3.49am update: The good news is that I’m still here. The bad news is that the last two hours have been spent com­fort­ing a rather needy friend on the other side of the Atlantic via IM. I know I should have said that I was rather busy, but I have a ter­rible dif­fi­culty turn­ing down needy friends. My only con­sol­a­tion is that as said needy friend ini­tially called me up on the phone to ask if I could log on to chat, I would have been awake now any­way. My agenda for tonight is really not going to plan.

I’ve sud­denly real­ised how extraordin­ar­ily dull this rather, um, time-sensitive entry is going to be to read in the future. Sorry.

6.09am update: Sleep? Sleep is for wimps. Who needs it? It’s gone six o’clock in the morn­ing and I’m fine. Fuck­ing fine, actu­ally.
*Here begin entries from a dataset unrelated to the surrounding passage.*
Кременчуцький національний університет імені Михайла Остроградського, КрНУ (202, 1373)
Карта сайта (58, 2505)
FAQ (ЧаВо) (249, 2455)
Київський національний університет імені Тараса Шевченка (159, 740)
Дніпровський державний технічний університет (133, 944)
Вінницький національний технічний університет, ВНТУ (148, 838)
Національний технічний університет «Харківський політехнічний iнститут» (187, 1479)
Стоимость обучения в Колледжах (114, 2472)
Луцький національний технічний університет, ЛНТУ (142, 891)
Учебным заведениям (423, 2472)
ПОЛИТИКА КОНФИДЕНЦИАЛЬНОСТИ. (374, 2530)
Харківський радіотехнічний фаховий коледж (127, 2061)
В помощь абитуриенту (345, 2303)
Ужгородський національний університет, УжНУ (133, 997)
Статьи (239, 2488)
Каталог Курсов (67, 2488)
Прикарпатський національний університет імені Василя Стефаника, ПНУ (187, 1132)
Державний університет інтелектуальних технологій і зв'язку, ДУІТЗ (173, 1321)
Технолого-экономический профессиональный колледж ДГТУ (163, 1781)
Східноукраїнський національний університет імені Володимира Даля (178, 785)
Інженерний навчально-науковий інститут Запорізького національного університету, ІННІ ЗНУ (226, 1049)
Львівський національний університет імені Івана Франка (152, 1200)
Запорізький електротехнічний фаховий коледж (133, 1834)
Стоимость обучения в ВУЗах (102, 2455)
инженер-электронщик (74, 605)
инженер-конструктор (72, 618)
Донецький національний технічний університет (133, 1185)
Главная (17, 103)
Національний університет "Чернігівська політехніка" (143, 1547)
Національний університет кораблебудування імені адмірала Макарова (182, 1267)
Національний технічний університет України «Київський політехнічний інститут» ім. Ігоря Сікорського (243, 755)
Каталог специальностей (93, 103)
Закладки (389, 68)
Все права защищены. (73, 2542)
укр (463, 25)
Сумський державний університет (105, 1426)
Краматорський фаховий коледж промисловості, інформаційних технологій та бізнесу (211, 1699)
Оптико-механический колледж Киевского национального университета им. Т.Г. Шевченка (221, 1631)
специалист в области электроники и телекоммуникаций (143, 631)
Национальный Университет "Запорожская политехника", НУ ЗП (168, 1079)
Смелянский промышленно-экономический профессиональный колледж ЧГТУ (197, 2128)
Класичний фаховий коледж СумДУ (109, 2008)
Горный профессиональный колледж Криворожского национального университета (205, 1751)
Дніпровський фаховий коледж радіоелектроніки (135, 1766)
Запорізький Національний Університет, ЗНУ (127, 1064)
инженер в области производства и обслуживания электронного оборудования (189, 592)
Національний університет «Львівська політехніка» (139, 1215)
Really. Fuck­ing. Fine. Yes, I’ve got sting­ing eyes and RSI, but apart from that, noth­ing. How­ever, I do need to offer apo­lo­gies to my friend, because I’m doing the ‘work’ stuff first. While this makes me feel very prac­tical, it also makes me feel very guilty and unfaith­ful. Then again, I haven’t slept since 8.00am yes­ter­day morn­ing, so what do I know?

I might have some (more) cof­fee for break­fast soon. Woo, rock ‘n’ roll. Life on the edge. Hur­rah. Pass the ibuprofen.

8.41am update: I have a sud­den over­whelm­ing urge to dig out Sunday Morn­ing by The Vel­vet Under­ground and fall lan­guidly into bed as it plays on a con­stant loop. But I can’t, and I won’t.

Spot­ting that it was a bright, sunny, slightly chilly autumn morn­ing, I decided to wake myself up with a quick walk around the block. Unfor­tu­nately, most of the quick walk involved me screw­ing up my eyes and inwardly scream­ing, “The sun! The sun! Make it stop!”

Pro­gress through­out the night has been … determ­inedly aver­age. It would have been bet­ter had it not been for that des­per­ately needy friend in New York and a jar of very insipid instant cof­fee. So I think I’ll be work­ing for most of today too, before col­lapsing into a deep sleep — or just col­lapsing — at some point this evening.

But here endeth the most tedi­ously self-centred blog post ever. What have I learnt from my first work­ing all-nighter in years? Any­thing? Well, yes. I’ve learnt that I’m too old for this, and that my desk chair is really not very com­fort­able at all. Good morn­ing, world.